Randomized methods for dynamical low-rank approximation
Benjamin Carrel
TL;DR
The paper tackles solving large-scale matrix differential equations by marrying dynamical low-rank approximation with randomized linear algebra. It introduces a dynamical rangefinder to estimate the evolving solution range and two post-processing time-stepping schemes, DR SVD and DGN, plus rank-adaptive variants, to efficiently evolve low-rank factors with robustness to stiffness. The methods exhibit exactness under reasonable range-inclusion assumptions and achieve favorable accuracy-cost trade-offs across stiff Lyapunov, Allen–Cahn, stochastic Burgers, and Vlasov–Poisson applications, while enabling potential conservation of physical quantities through range augmentation. This approach provides scalable, parallelizable tools for high-dimensional dynamics with practical impact on physics-informed simulations and uncertainty quantification.
Abstract
We introduce novel dynamical low-rank methods for solving large-scale matrix differential equations, motivated by algorithms from randomized numerical linear algebra. In terms of performance (cost and accuracy), our methods overperform existing dynamical low-rank techniques. Several applications to stiff differential equations demonstrate the robustness, accuracy and low variance of the new methods, despite their inherent randomness. Allowing augmentation of the range and corange, the new methods have a good potential for preserving critical physical quantities such as the energy, mass and momentum. Numerical experiments on the Vlasov-Poisson equation are particularly encouraging.

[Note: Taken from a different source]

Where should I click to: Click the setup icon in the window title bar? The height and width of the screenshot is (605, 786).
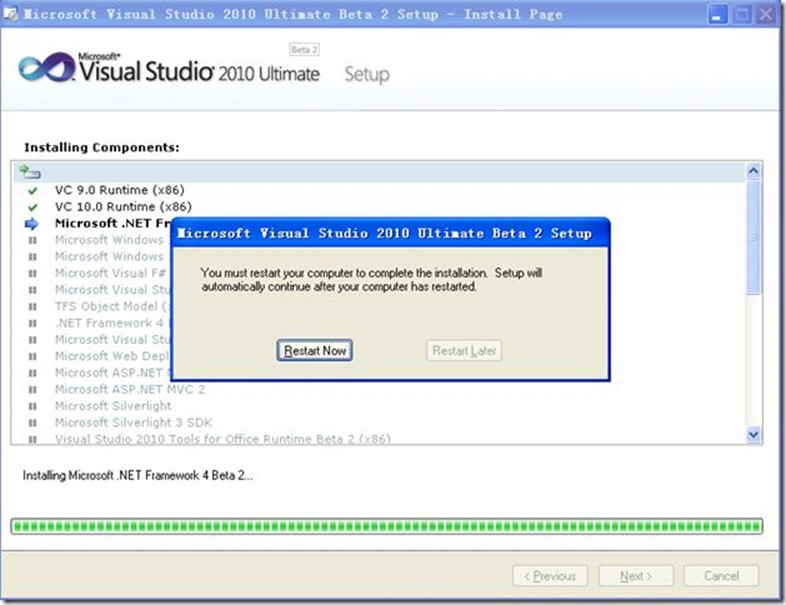[11, 14]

The new methods comprise two essential steps: a range estimation step followed by a post-processing step. The range estimation is achieved through a novel dynamical rangefinder method. Subsequently, we propose two methods for post-processing, leading to two time-stepping methods: dynamical randomized singular value decomposition (DRSVD) and dynamical generalized Nyström (DGN). The new methods naturally extend to the rank-adaptive framework by estimating the error via Gaussian sampling.